Cite this as
Rachid M, Gallouo M, Graiouid M, Allali S, Seffar A, et al. (2020) Assessment of sexuality in patients with Peyronie’s disease. Int J Sex Reprod Health Care 3(1): 001-004. DOI: 10.17352/ijsrhc.000008Introduction: Peyronie’s disease is an acquired fibrosis of the corpora cavernosa which causes deformation of the penis and represents one of the causes of erectile insufficiency with serious consequences for the life of a couple. The diagnosis is clinical and the treatment is medico-surgical.
Objective: Evaluation of the sexuality of patients with Peyronie’s disease.
Patients and methods: This prospective study occured from February 2017 to December 2019 including patients suffering all from Peyronie’s Disease (PD). The IIEF (International Index of Erectile Function), EHS (Erection Hardness Score) and T LUE scores were used to assess erectile function and the severity of PD. The pre-established data were: Age, co-morbidities, delays, medical background, the onset mode, data from the penis examination in the flaccid state and in erection, general examination and therapeutic management.

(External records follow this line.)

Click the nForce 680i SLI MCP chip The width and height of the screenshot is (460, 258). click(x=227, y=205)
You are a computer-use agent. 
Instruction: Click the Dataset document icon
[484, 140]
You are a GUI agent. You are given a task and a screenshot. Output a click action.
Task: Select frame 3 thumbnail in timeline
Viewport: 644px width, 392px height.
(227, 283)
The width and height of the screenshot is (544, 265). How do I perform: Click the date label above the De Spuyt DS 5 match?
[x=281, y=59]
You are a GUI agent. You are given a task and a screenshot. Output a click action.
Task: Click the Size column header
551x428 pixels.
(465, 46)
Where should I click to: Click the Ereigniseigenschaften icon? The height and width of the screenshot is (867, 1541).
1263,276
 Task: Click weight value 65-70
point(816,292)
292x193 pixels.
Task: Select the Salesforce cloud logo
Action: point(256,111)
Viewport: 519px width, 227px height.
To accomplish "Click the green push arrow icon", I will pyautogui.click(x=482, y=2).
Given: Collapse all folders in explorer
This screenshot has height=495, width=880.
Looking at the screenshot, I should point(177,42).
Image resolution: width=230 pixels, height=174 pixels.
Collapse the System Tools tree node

Results: We listed 20 patients; the average age is 58.2years (39-69years). The onset was progressive in 80% of the patients; the average consultation time was 14.1 months. Deformation was the most frequent symptom in 70% of cases, followed by the coital discomfort in 50%. Intromission was accompanied by a discomfort in 60%. In 80% of patients the disease was at the sclerotic stage. Palpation of the plaque was found in 60% of patients. The IIEF score was 14,6 and 80% of patients had erectile dysfunction, 40% of which was moderate. Grade 4 EHS was predominant in 60%, pain was mild in erection in 40% case. Dyspareunia has been reported by 60% of partners. Medical treatment was prescribed for 60% of our patients, 40% of whom received medical treatment for the dysfunction.
Conclusions: PD significantly alters the sexual and relational quality of patient’s lives.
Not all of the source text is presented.